Dari total 142 kasus 3C tersebut, rinciannya mencakup 40 kasus curas dengan 35 tersangka, 55 kasus curat dengan 85 tersangka, dan 47 kasus curanmor dengan 54 tersangka. Angka ini menjadi capaian signifikan yang menunjukkan efektivitas penegakan hukum di bawah kepemimpinannya.
Pengungkapan 18 Kasus Pembunuhan (Februari 2025 – Maret 2026)
Selama setahun menjabat, AKBP Bayu memimpin penanganan serangkaian kasus pembunuhan yang terjadi di berbagai kecamatan dan wilayah penyangga Kota Medan. Pengungkapan tersebut meliputi:
- Februari 2025: Pembunuhan driver online di Kutalimbaru; pembunuhan di Selambo, Percut Sei Tuan
- Maret 2025: Pembunuhan di Sunggal; pembunuhan anak di Medan Kota
- April 2025: Pembunuhan di Sunggal; pembunuhan driver online di Helvetia
- Mei 2025: Pembunuhan bayi di Medan Timur
- Juli 2025: Pembunuhan di Helvetia
- Agustus 2025: Pembunuhan di Tembung; pembunuhan di Kutalimbaru
- September 2025: Pembunuhan di Sunggal
- Oktober 2025: Pembunuhan di Tembung; pembunuhan di Helvetia
- November 2025: Bunuh diri di Percut Sei Tuan; pembunuhan di Patumbak
- Desember 2025: Pembunuhan ibu kandung di Sunggal
- Februari 2026: Pembunuhan bayi di Medan Timur
- Maret 2026: Pembunuhan di Area
Rangkaian pengungkapan tersebut memperlihatkan respons cepat dan kemampuan analisis kriminal yang kuat dalam menangani kejahatan dengan dampak sosial tinggi.

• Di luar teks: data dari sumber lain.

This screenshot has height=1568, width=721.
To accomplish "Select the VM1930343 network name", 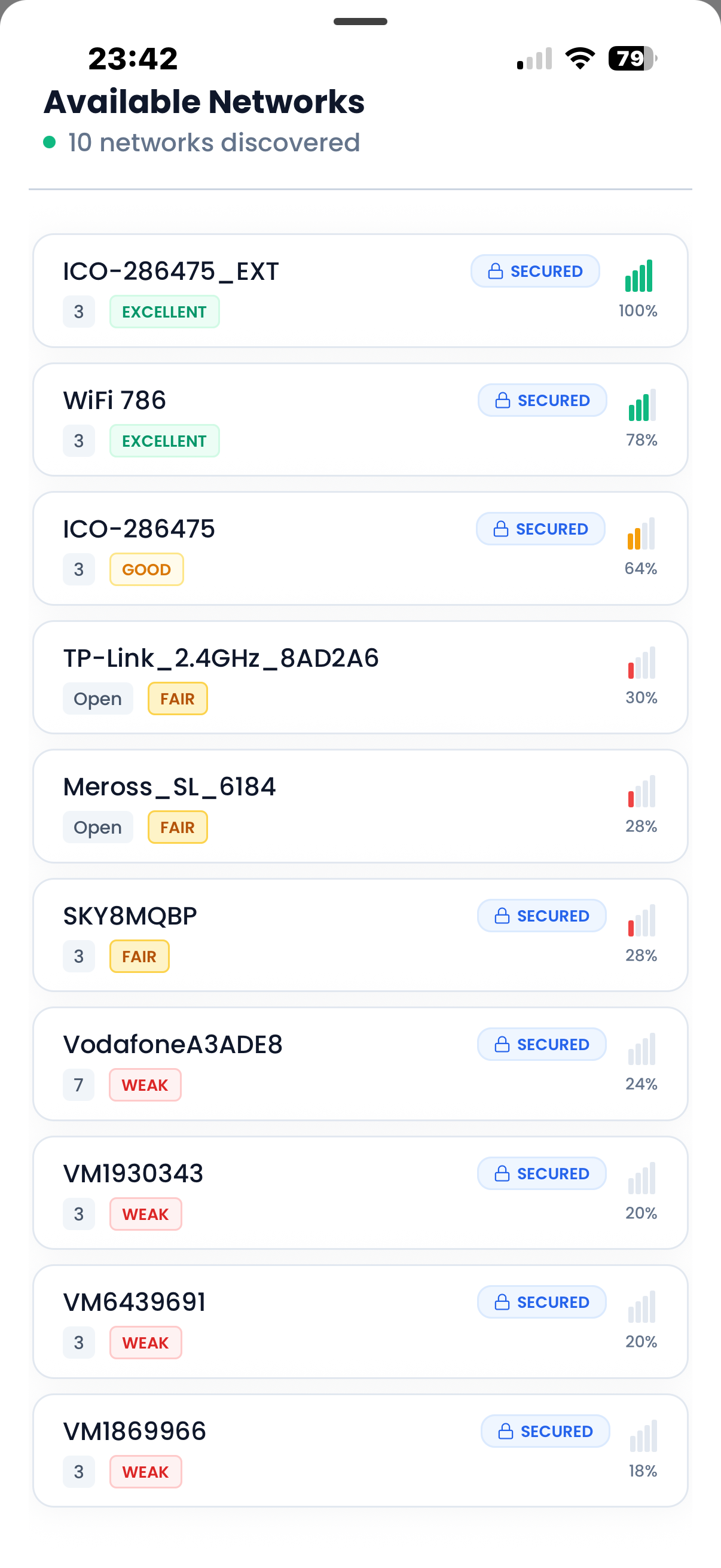I will tap(133, 1173).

Latar Belakang dan Riwayat Pendidikan
AKBP Bayu Putro Wijayanto berasal dari Sleman, Yogyakarta, dan merupakan alumni Akademi Kepolisian 2009 B Dharmaksatria. Ia menempuh pendidikan umum dan kepolisian secara berjenjang, antara lain:
- S1 Ekonomi – Universitas Teknologi Yogyakarta (2005)
- Akademi Kepolisian – Lulusan Angkatan 42 (2009)
- S1 PTIK – 2015
- Magister Hukum – Universitas Lambung Mangkurat, Banjarmasin (2019)
- S2 PTIK – 2020
- Sespimen Polri Dikreg 64 – 2024
Perjalanan Karier Kepolisian
Sebelum bertugas di Medan, AKBP Bayu telah mengisi sejumlah jabatan operasional dan strategis di berbagai wilayah. Ia pernah berdinas di Polrestabes Surabaya (Polda Jawa Timur), menjabat Kapolsek dan Kasat Reskrim di jajaran Polda Kalimantan Selatan, hingga bertugas di Ditreskrimsus Polda Jawa Tengah.
Pengalaman bertugas di tiga pulau dan beberapa tipe wilayah hukum—metropolitan, urban, hingga wilayah khusus—membentuk kematangan profesional AKBP Bayu dalam penanganan kejahatan konvensional maupun kejahatan berkarakteristik khusus.